New Models for Funding Public Lands Management: A Case Study of the Northern Arizona Forest Fund

Rebecca Davidson, Spencer Plumb & Marcus Selg.

At the end of the twentieth century, scholars divided public land policy within the United States into three periods: disposition, reservation, and management. As we enter the twenty-first century, our public lands are declining in health and, from a financial standpoint, are less an asset and more a liability. To address the issues facing public lands management, the federal government is now more dependent on public-private partnerships as well as private investment in the health of our public lands. Begging the question— are we entering a new period for public land policy following the “period of management”—an era of public-private partnerships?

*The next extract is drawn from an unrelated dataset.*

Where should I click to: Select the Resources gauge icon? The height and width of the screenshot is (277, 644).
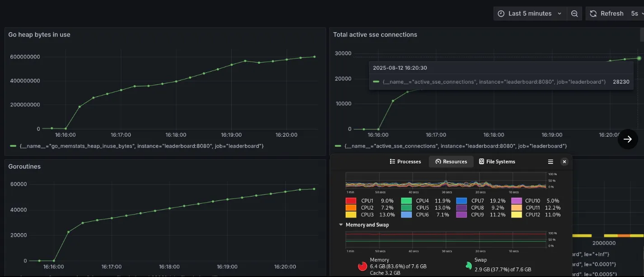[x=437, y=161]
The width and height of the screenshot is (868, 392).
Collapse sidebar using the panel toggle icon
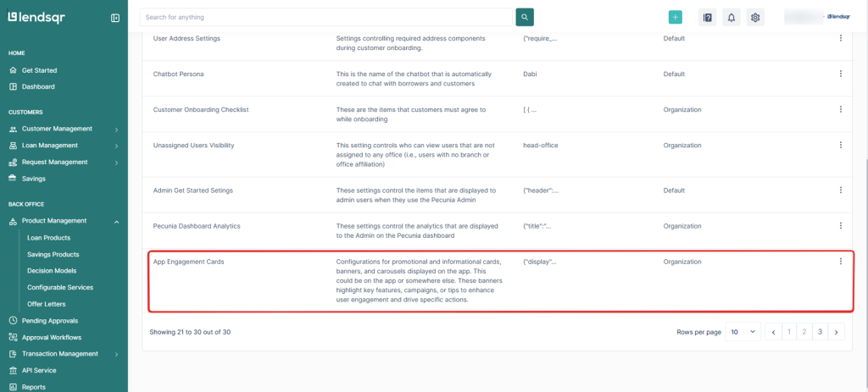coord(115,18)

Public-private partnerships, referred to as partnerships from here forward, are agreements between a federal public agency and a private individual, business, or organization, where the private party provides a financial or in- kind contribution to the public agency to achieve an agreed upon (or shared) goal. The U.S. Forest Service (“USFS”) is currently seeking and expanding upon opportunities to enter into public-private partnership as a means of accomplishing a growing number of often underfunded management responsibilities, including conservation, restoration, recreation, and ecosystem service protection.

This paper provides a brief review of USFS history to explain the emergence of the public-private partnership land management approach. A case study is then presented to highlight the newly developed Northern Arizona Forest Fund (“NAFF”), a public-private partnership established to expedite watershed restoration across five National Forests in northern Arizona. The case study provides highlights of lessons learned and insights on opportunities and challenges associated with developing partnerships in other locations.